Like I said before, it's not just the childish way he dealt with this that I have a problem with, it's that he did it in such a public way. It's like the assholes that beat their kids in the grocery store.

Besides, it would have been more constructive, and of more benefit, if he had donated her computer to a school or a charity for underprivileged kids, instead of wasting both bullets and computer by shooting it. Oh, and I have no problem with guns...owning a gun doesn't automatically make one a wacko redneck. That's a tired stereotype.

Unless you live in Texas. Hahaha...just kidding...don't send the posse after me MissMelanie!

And people need to get off planted's back. You are OVERREACTING to her use of the word "fear". She didn't mean it in the way Major Major and others are taking it. All she meant was that a child that doesn't respect her parents will often get in more trouble than one who does. For with respect, there is a litte "fear". For the child when faced with the possibility of misbehaving will think twice before doing so, if that child knows there will be consequences if caught.

A parent is supposed to be the parent, not BFFs. You're not doing your job right if your teenager doesn't get mad at you every once in a while. That's the natural order of things...parents place linits on their child's life and the child tests and rebels at those limits.

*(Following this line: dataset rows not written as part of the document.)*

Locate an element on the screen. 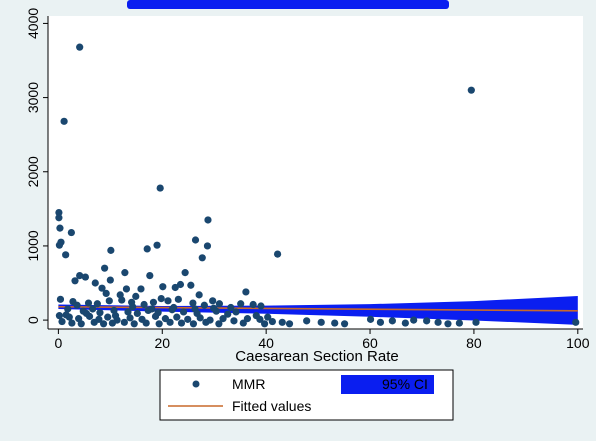 Image resolution: width=596 pixels, height=441 pixels. x-axis-label: Caesarean Section Rate is located at coordinates (316, 356).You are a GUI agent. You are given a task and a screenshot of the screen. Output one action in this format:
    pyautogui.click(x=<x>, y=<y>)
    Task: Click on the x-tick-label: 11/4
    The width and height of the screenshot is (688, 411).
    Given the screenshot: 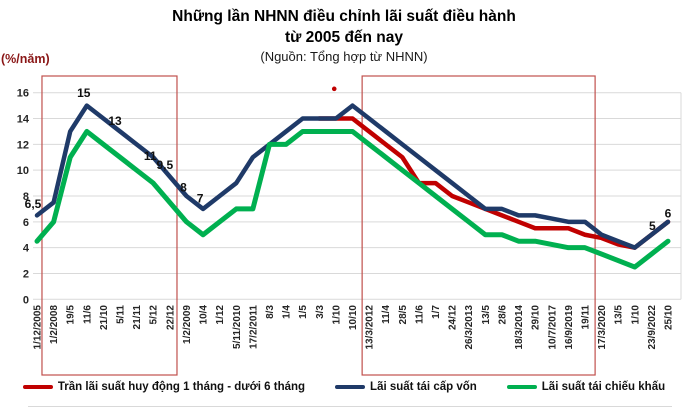 What is the action you would take?
    pyautogui.click(x=386, y=314)
    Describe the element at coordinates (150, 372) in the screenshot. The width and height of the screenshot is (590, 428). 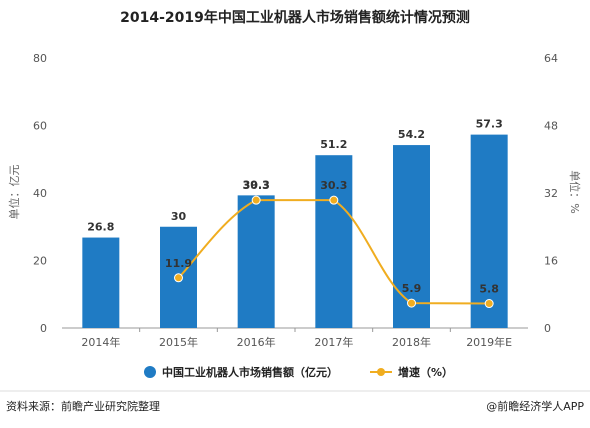
I see `legend-bar-swatch` at that location.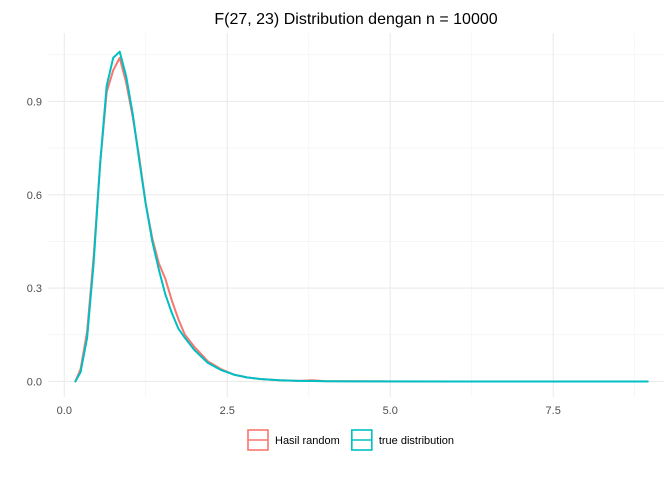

But I can tell you in my life's experience, the children that grew up the most fucked up, the sons who became unemployed unambitious layabouts, the daughters who grew up to be drug-addled promiscuous whores, were the ones whose parents were the "best friends" type; the parents who didn't set limits and were lax in their discipline. The sons whose dads thought it was cool to drink and do drugs with them; the daughters who had mothers that tried to dress and talk like them and compete for boy's attentions.